Selon l’AFP, la juge d’instruction Marie-Odile Bertella Geffroy, du pôle santé publique de Paris qui centralise au niveau national les plaintes pénales des dossiers sur l’amiante, poursuit aussi le médecin du travail pour «non-assistance à personne en péril». Elle lui reproche «une insuffisance d'action, des fautes caractérisées, imprudences, négligences particulièrement graves dans le cadre de sa mission de médecine du travail à compter du 1er octobre 1970». «Le médecin du travail doit connaître les conditions de travail des salariés, identifier les risques sanitaires, les signaler aux employés ou à leurs représentants et conseiller les chefs d'établissement sur les mesures à prendre», a confié l’avocat des parties civiles à l’AFP. Selon lui, dans les années 1970, les dockers du port de Dunkerque travaillaient «sans protection, dans un milieu confiné au milieu des poussières d’amiante».

En octobre 2007, des poursuites ont également été engagées à l’encontre d’un médecin du travail de l’usine Ferodo-Valeo de Condé-sur-Noireau (Calvados), spécialisée dans la transformation de l’amiante.
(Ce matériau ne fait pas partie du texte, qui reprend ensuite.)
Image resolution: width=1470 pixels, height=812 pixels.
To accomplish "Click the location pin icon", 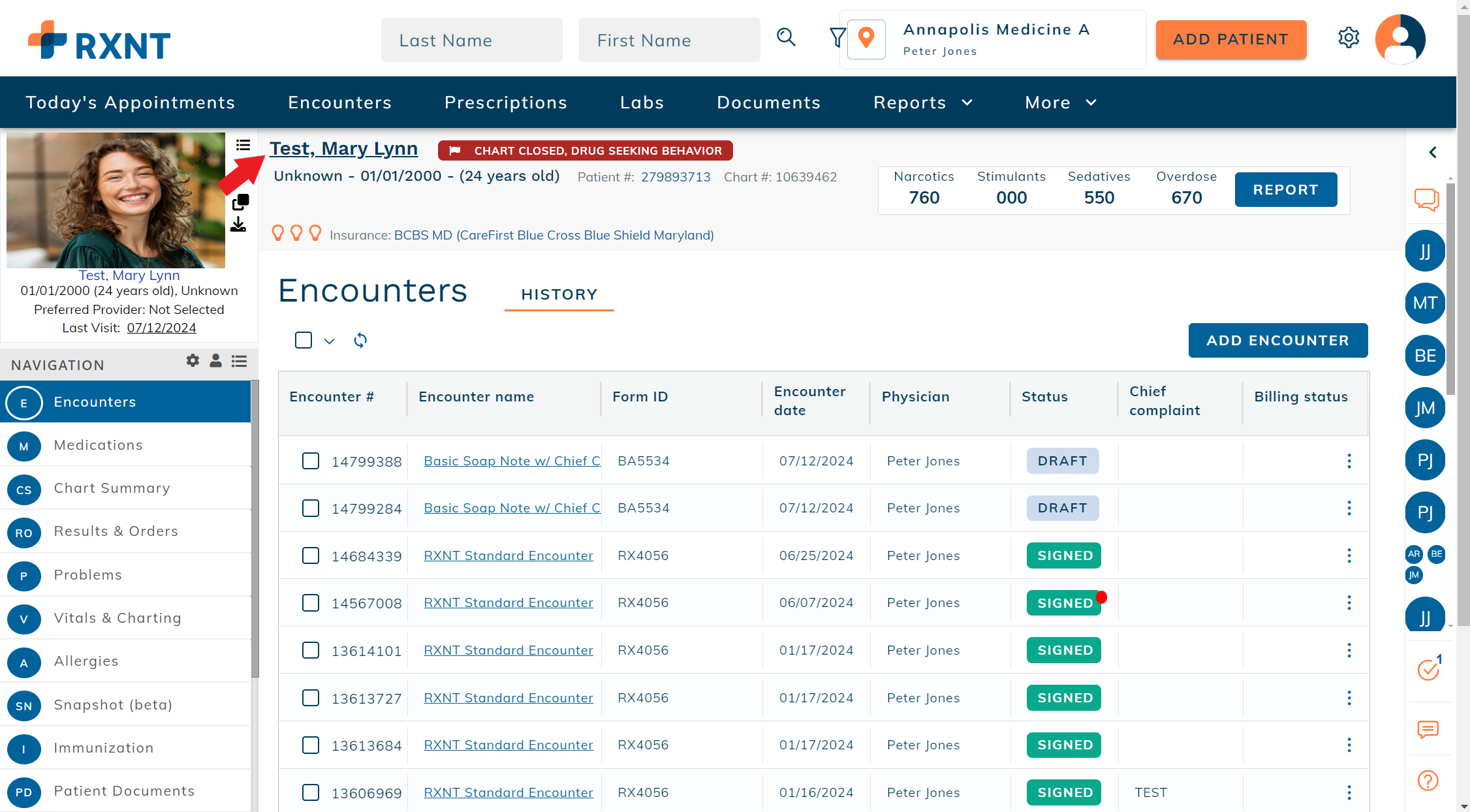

Au même moment, un important procès sur l’amiante vient de s’ouvrir au Japon. Selon le Japan times, 178 plaignants (essentiellement des ouvriers de la construction et des parents d’ouvriers décédés de maladies liées à l’amiante) demandent une compensation financière d’environ 228.000 euros chacun à 46 fabricants de matériaux de construction et au gouvernement pour n’avoir pas pris de mesures de prévention suffisantes tout en sachant que l’exposition à l’amiante entraînait de graves problèmes de santé. Le gouvernement japonais vient d’annoncer son intention de renforcer les inspections liées à l’amiante, qui devraient concerner ainsi la quasi-totalité des établissements privés du pays.